私たちの体の働きには、自分自身で痛みを和らげる機能があり、疼痛抑制機能と呼ばれています。
痛み止めと似た機能
人間の脳には、鎮痛薬のような機能があります。
この働きが強く働けば、ツライを思いをしなくてすみそうですが、健康維持には痛みは大切な感覚です。
痛みは、体の不調を知らせるサインです。
それをなくすと不調になっていても負荷をかけてしまい、悪化させてしまいます。
その鎮痛薬と似た役割をしているのが、脳の下降性疼痛抑制系というシステムです。
下降性疼痛抑制系とは
脳が痛みを感じた時に伝達物質としてセロトニン、ノルアドレナリンを分泌し、それが患部の神経に伝達して痛みを和らげる仕組みです。
つまり、セロトニンやノルアドレナリンがあまり分泌されない人は、この作用がうまく働かずに痛みを感じやすくなることがあります。
詳しくは、コチラ(外部サイト:大川整形外科)に画像つきでわかりやすく書かれています。
ノルアドレナリンの抑制
ノルアドレナリンの分泌が減少する要因としてストレス、うつ病などの精神疾患などが関係していると言われています。

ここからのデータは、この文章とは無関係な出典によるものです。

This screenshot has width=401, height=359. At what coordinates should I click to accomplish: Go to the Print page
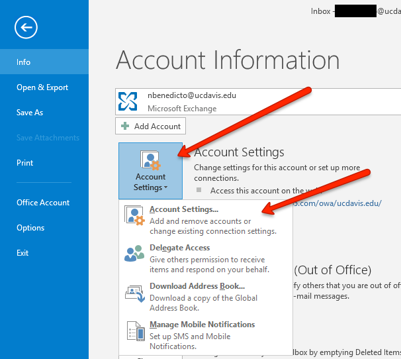tap(24, 163)
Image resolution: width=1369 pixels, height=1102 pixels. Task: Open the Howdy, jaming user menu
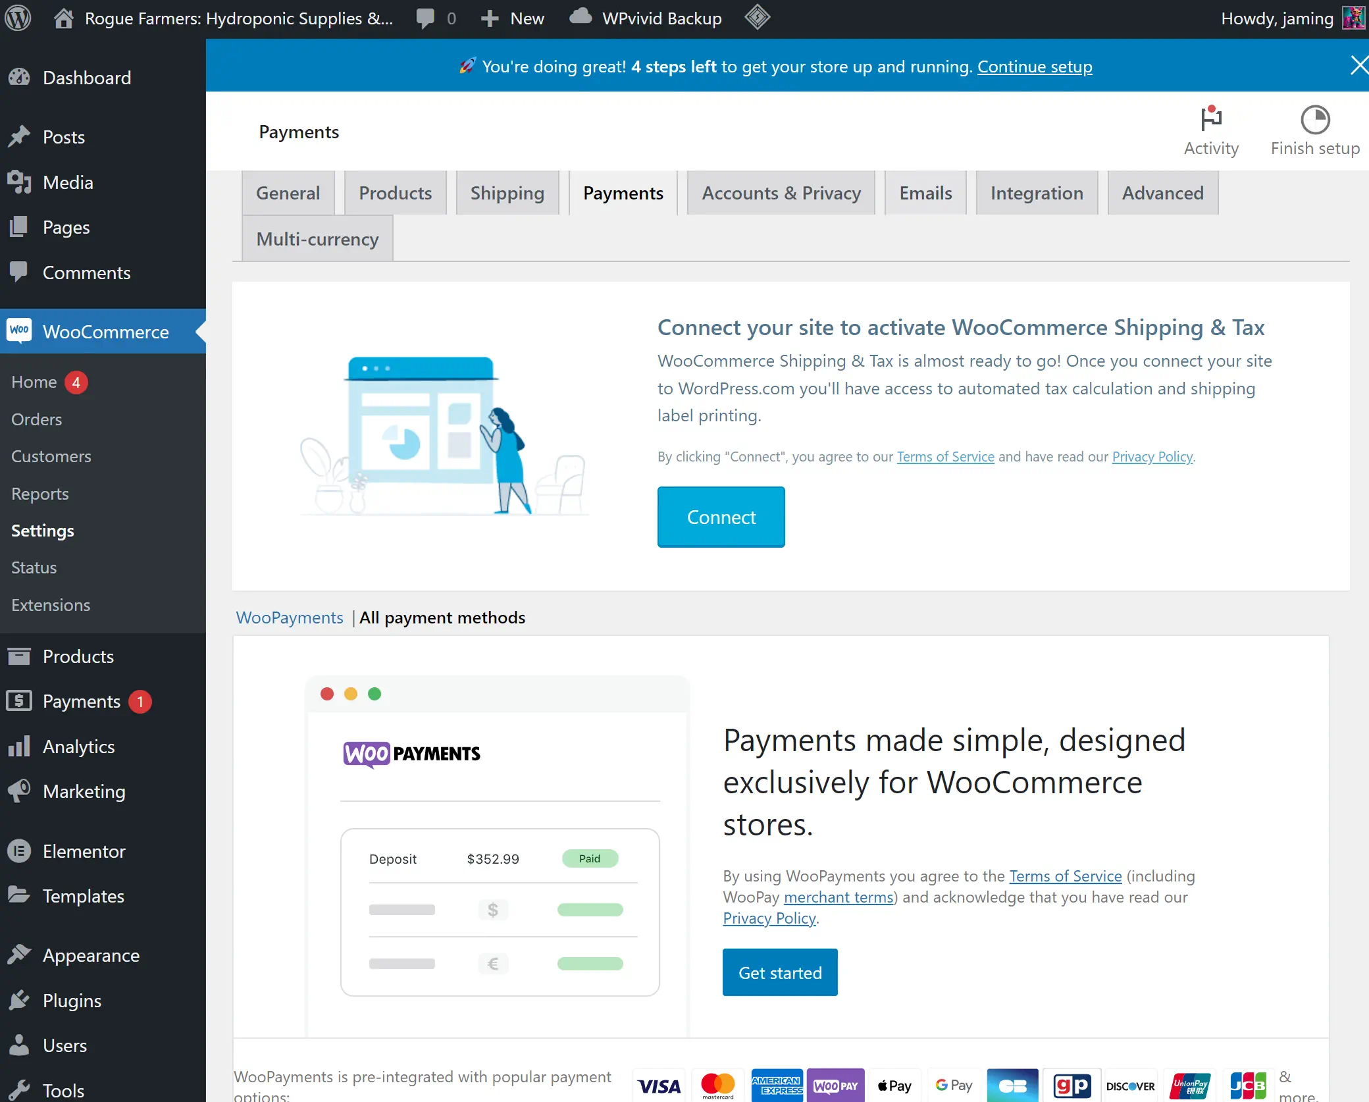pos(1277,18)
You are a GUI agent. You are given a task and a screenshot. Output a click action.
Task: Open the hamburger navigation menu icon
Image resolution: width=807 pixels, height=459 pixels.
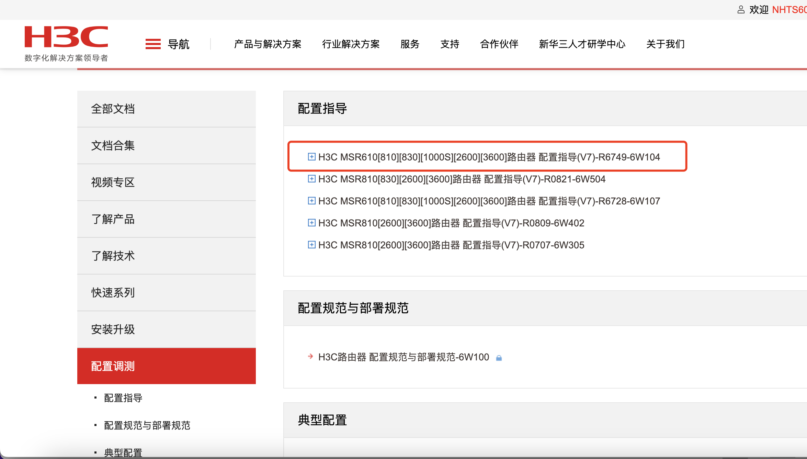click(153, 44)
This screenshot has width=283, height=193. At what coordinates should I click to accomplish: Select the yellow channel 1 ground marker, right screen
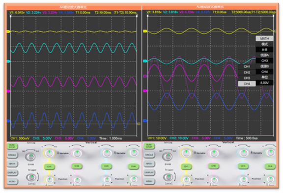tap(145, 31)
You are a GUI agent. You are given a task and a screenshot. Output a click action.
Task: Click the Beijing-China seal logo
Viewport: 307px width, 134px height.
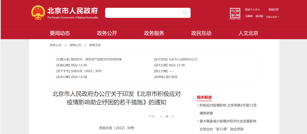click(235, 13)
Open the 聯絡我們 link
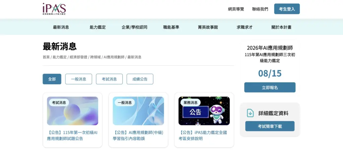 click(x=260, y=9)
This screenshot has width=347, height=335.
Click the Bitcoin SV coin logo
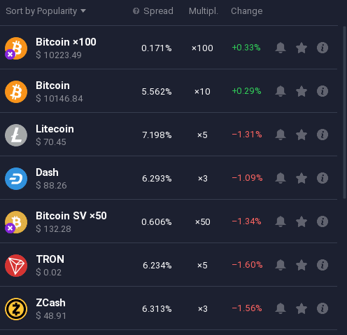(16, 222)
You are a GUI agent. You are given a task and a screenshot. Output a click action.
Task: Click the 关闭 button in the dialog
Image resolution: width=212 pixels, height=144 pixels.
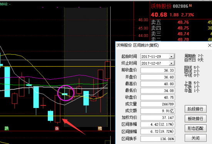click(x=195, y=138)
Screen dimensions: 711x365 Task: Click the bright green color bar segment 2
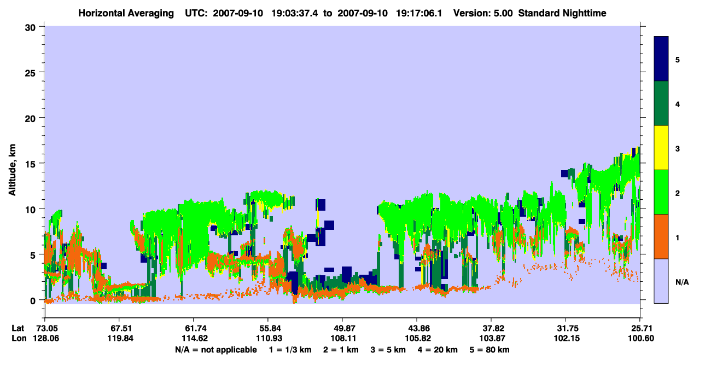pos(661,192)
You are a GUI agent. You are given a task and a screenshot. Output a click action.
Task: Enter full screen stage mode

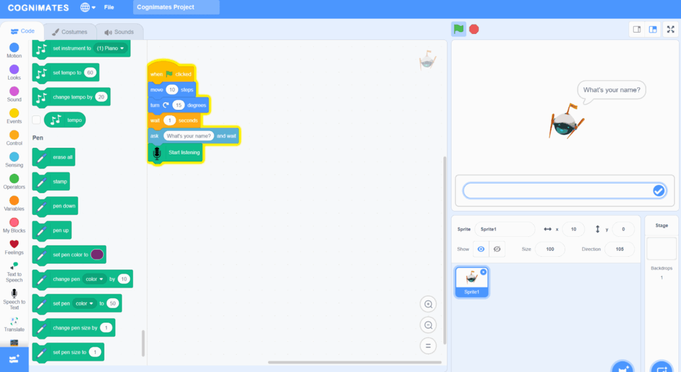click(670, 29)
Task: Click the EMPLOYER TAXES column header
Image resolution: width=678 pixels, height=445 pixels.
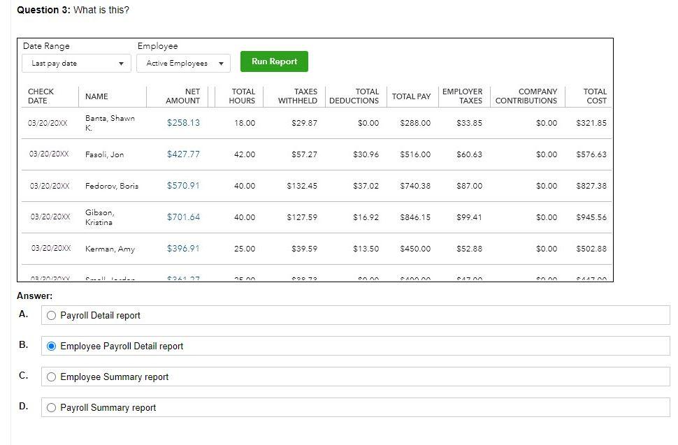Action: (463, 96)
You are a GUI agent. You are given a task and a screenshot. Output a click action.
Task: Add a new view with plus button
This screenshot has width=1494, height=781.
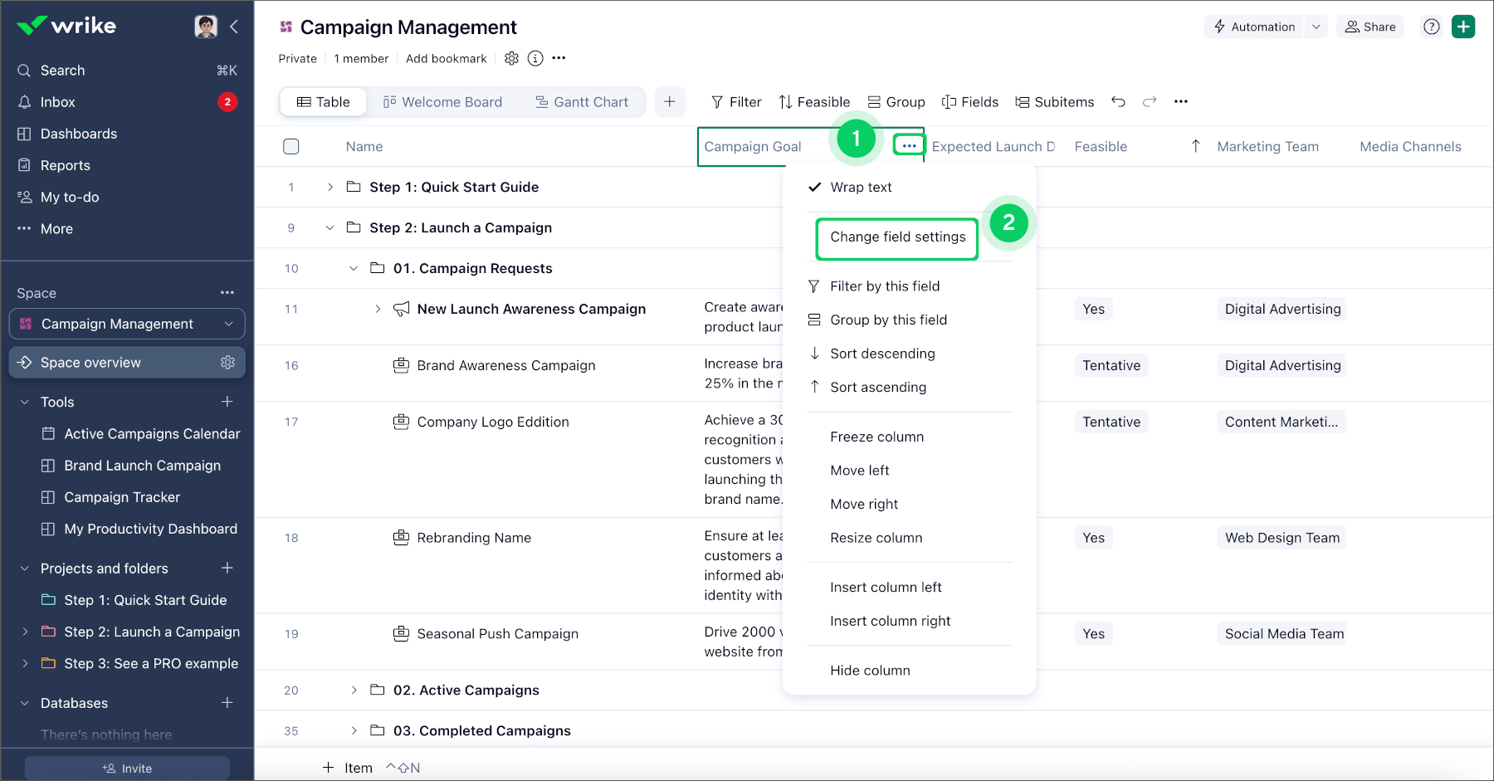click(x=669, y=102)
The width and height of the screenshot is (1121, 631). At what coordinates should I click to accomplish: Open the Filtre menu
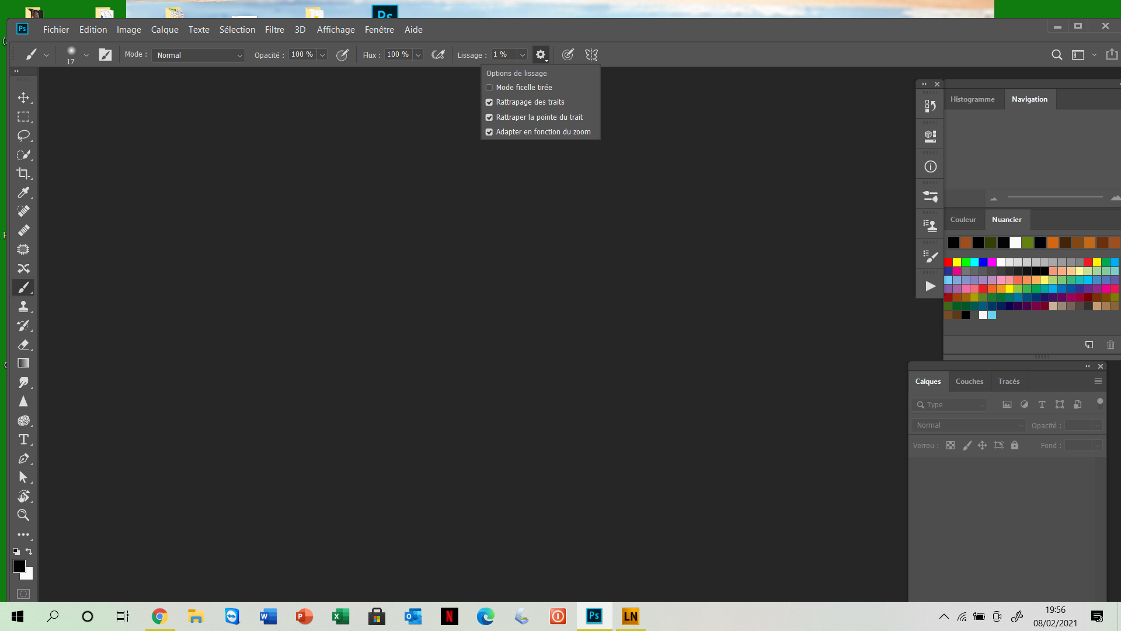click(274, 29)
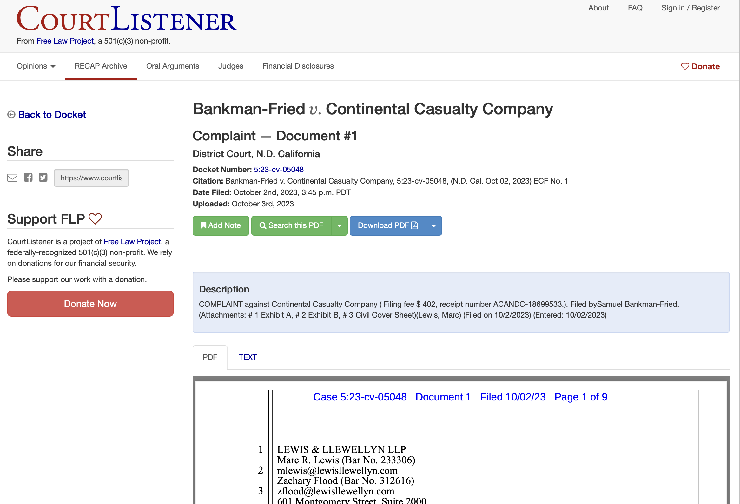Click the email share icon
The height and width of the screenshot is (504, 740).
[12, 177]
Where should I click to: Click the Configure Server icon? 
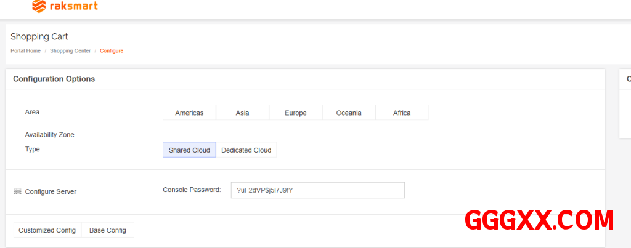17,192
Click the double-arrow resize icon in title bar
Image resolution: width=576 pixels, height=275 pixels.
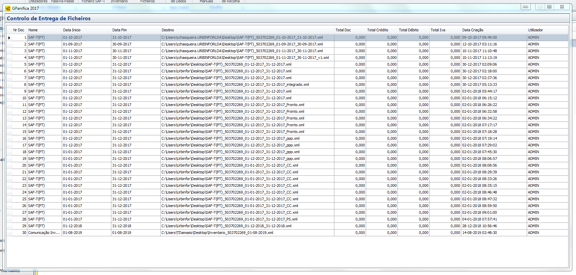[525, 7]
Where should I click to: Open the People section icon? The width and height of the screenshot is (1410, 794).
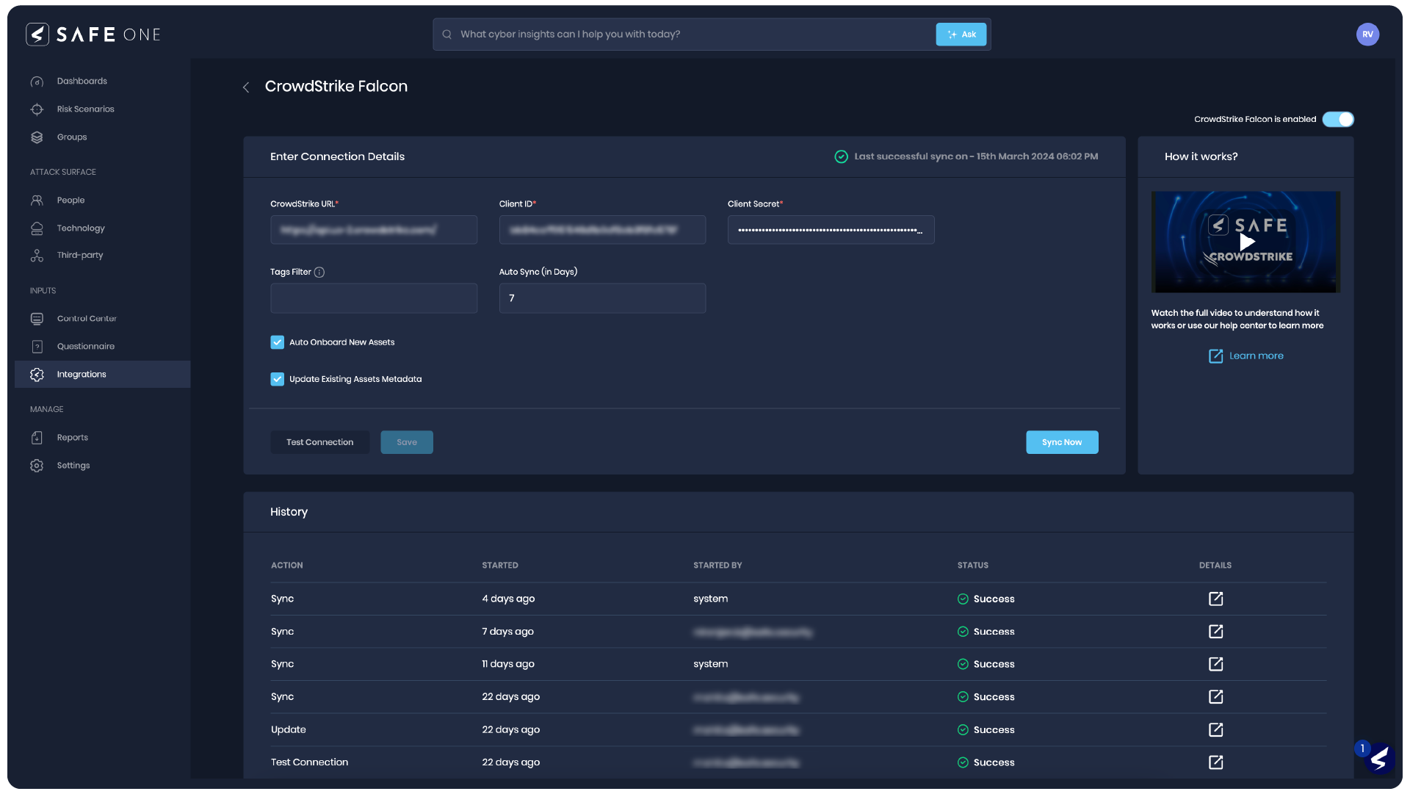(37, 200)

減少すると意欲や集中力の低下、不安、睡眠障害などを引き起こす可能性があります。
ストレス
ストレスを感じるとそれに反応してノルアドレナリンの分泌は促進さます。
ノルアドレナリン自体には、痛みを抑える作用があり、よいことなのですが、過剰なストレスが続くと逆にノルアドレナリンの分泌が抑制されることがあります。
そうなると痛みを強く感じやすくなります。
このように逆に働いてしまう反応は、ストレス研究による実験において検証されています。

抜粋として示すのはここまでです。